The united front of a media rights deal covering all of Irish horse racing is no more after five smaller tracks rejected a proposal from the negotiating committee of the Association of Irish Racecourses for a continuation of the existing deal with Satellite Information Services and Racing TV.
The current deal runs to the end of 2023 and negotiation on a replacement has been going on for months with the incumbent granted the status of a preferred bidder as far back as last October.
Sligo, Kilbeggan, Limerick, Roscommon and Thurles have now written to the Minister for Agriculture, under whose remit the sport is run, to query legislation that insists on a single deal claiming it as an unconstitutional infringement of their rights.
It is believed they already have a counter offer on the table to go with Arena Leisure who operate a number of smaller tracks in the UK including Lingfield and Southwell All Weather tracks and who have a deal to show coverage on another paywall channel of Sky Sports Racing.
The money being talked about is €100,000 per fixture which is a material amount to a track where attendance on regular fixtures would more likely be in the hundreds rather than thousands.
The courses argue that Horse Racing Ireland favours its own tracks in the distribution of the money from the Racing TV deal.

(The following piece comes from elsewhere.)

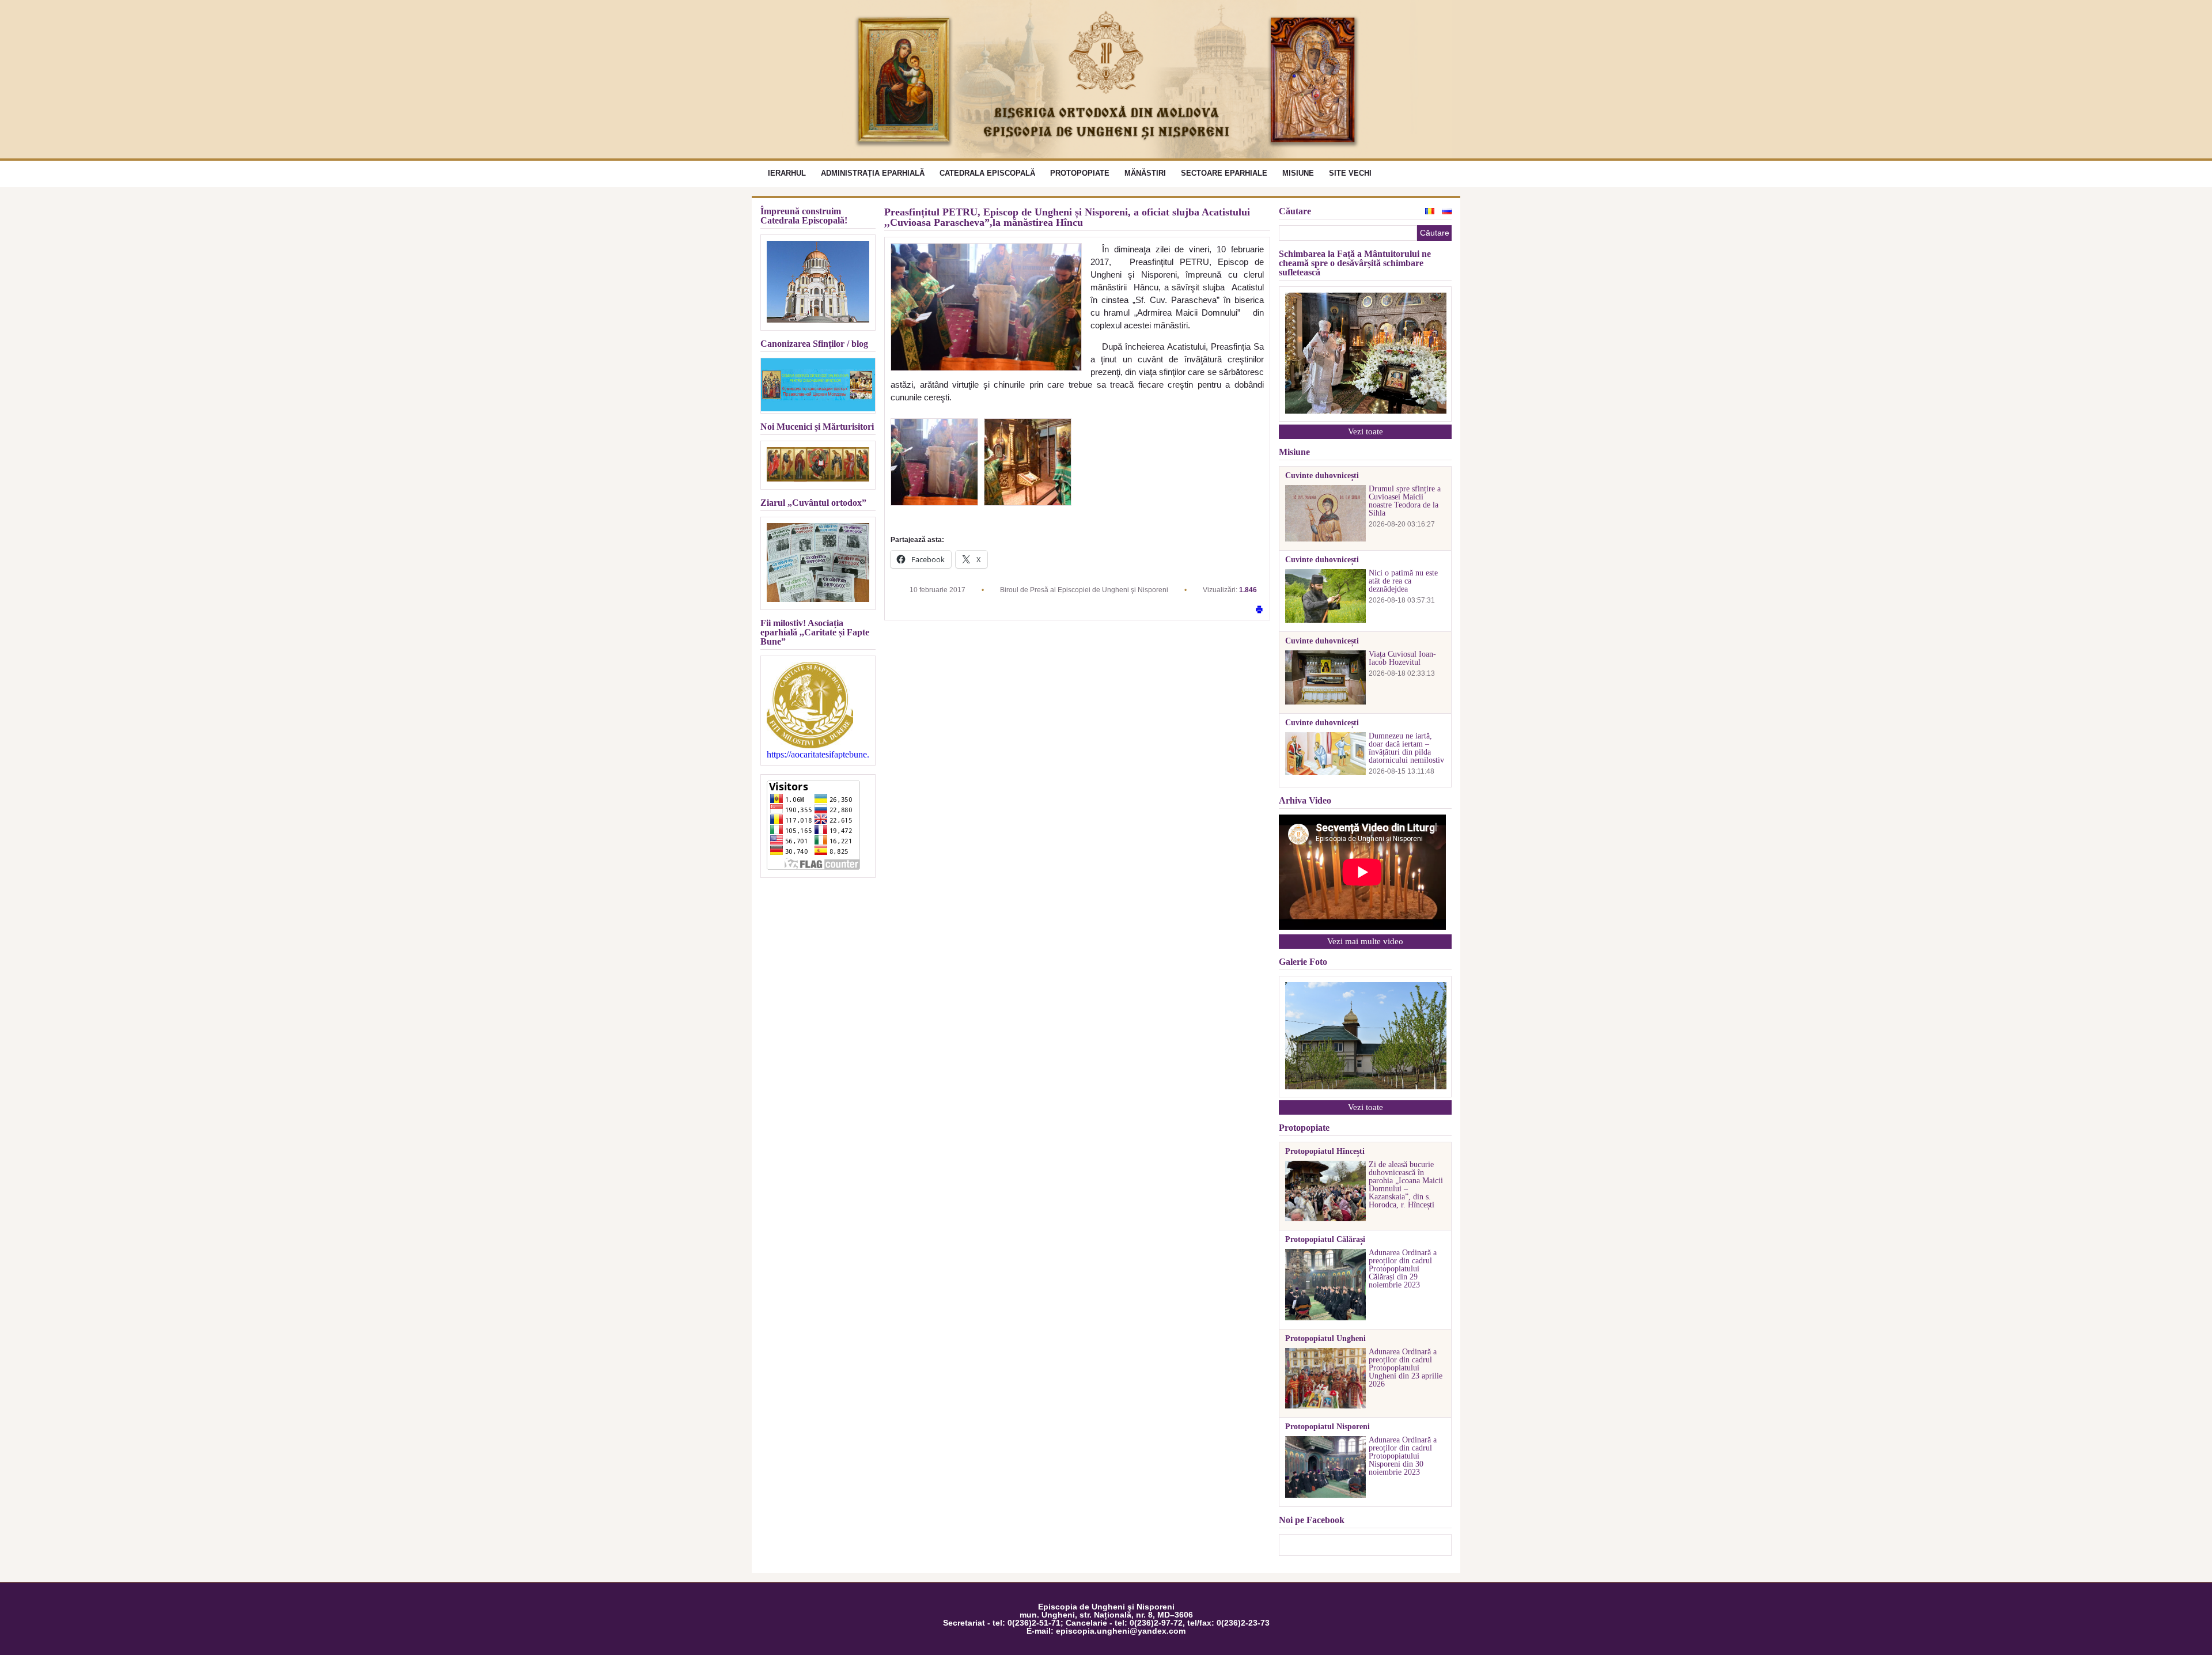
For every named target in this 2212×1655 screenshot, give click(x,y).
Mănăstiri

The split echoes that which took place in British Racing when their racecourse took the decision to establish their own media company to broadcast the regular diet, away from the biggest race days that used to be shown on Channel 4 and the BBC but which then moved exclusively to ITV, and which are shown in Ireland on Virgin Media.
Meetings such as the Leopardstown Christmas and Dublin Racing Festival, Punchestown, Galway and at Fairyhouse and the Curragh would not be impacted by this deal and there is no strong indication of whether SIS and Racing TV would change the terms of the offer that has been recommended without the five tracks that now sit outside the main tent.
The 21 other racecourse did approve the deal at a meeting in Kildare yesterday and that now goes for ratification to the Board of Horse racing ireland this Friday, giving 48 hours for the Minister to react to the request to get involved or for more negotiation to take place between the two groups and their two potential media suitors.
“It’s a fantastic deal and I’m delighted for the 21 racecourses who have signed up to secure it today,” said Chair of the Association of Irish Racecourses and CEO of Punchestown, Conor O’Neill.
“I would like to thank the Board of AIR and our CEO Paul Hensey for their hard work and support. I would also like to especially thank our former CEO Paddy Walsh who has worked tirelessly on achieving the best possible deal for our members and the HRI Media Rights Committee whose commitment has been extraordinary throughout the entire process.”
“Although it’s disappointing that it was not approved by all, today is a very positive day for the future of Irish racing, let’s not take away from that. I look forward to continuing our partnership with SIS and RMG for the overwhelming majority of Irish Racecourses subject to the approval by the HRI Board on Friday.”